En este contexto, no se puede desconocer que la tarea actual de la escuela resultadoblemente complicada. Tiene que encargarse de muchos elementos de formación básica de la conciencia social y moral de los niños que antes eran responsabilidad de la socialización primaria llevada a cabo en el seno de la familia. Tarea, además, que debe llevar a cabo no sólo en sustitución de la socialización familiar sino en competencia con la socialización televisiva, hipnótica y acrítica que están recibiendo constantemente los niños y jóvenes.

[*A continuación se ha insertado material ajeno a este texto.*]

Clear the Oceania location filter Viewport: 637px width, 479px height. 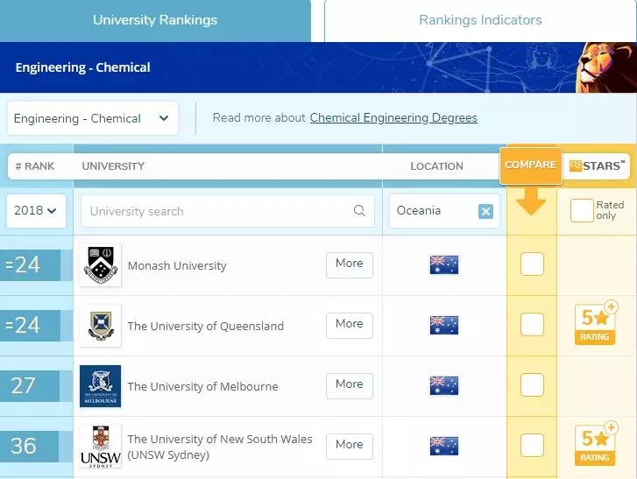[x=485, y=211]
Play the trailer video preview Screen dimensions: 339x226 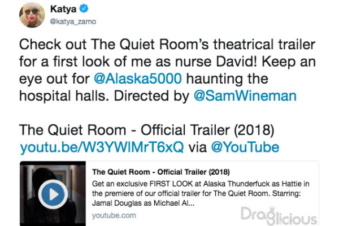pos(53,194)
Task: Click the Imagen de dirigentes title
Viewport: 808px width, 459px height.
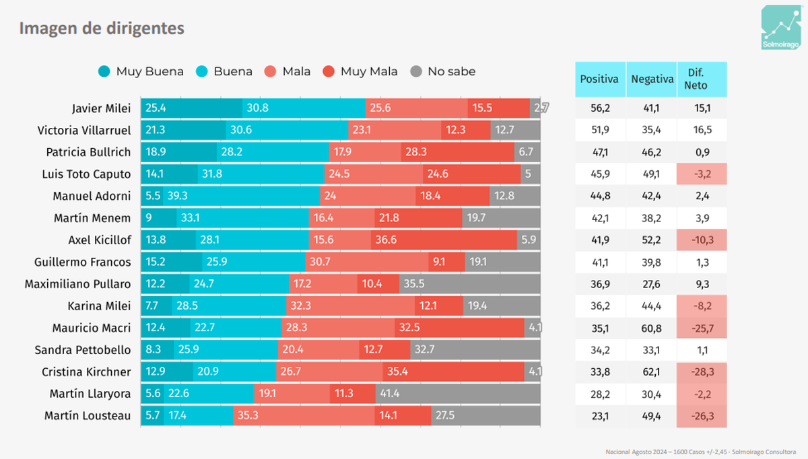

Y sin embargo esta nueva situación educativa, aunque multiplique las dificultades en el camino de los maestros, también abre posibilidades prometedoras para la formación moral y social de la conciencia de los futuros ciudadanos. Como sabemos, la socialización familiar tendía también a la perpetuación del prejuicio y a la esclerosis en la aceptación obligada de modelos vitales. En demasiado ocasiones, los padres no educan para ayudar a crecer al hijo sino para satisfacerse modelándolo a la imagen y semejanza de lo que ellos quisieran haber sido, compensando así carencias y frustraciones propias.

En este contexto, es positivo señalar las potencialidades liberadoras que abre una socialización más flexible y abierta, lo verdaderamente complejo es anticipar elperfil de familia que estamos construyendo.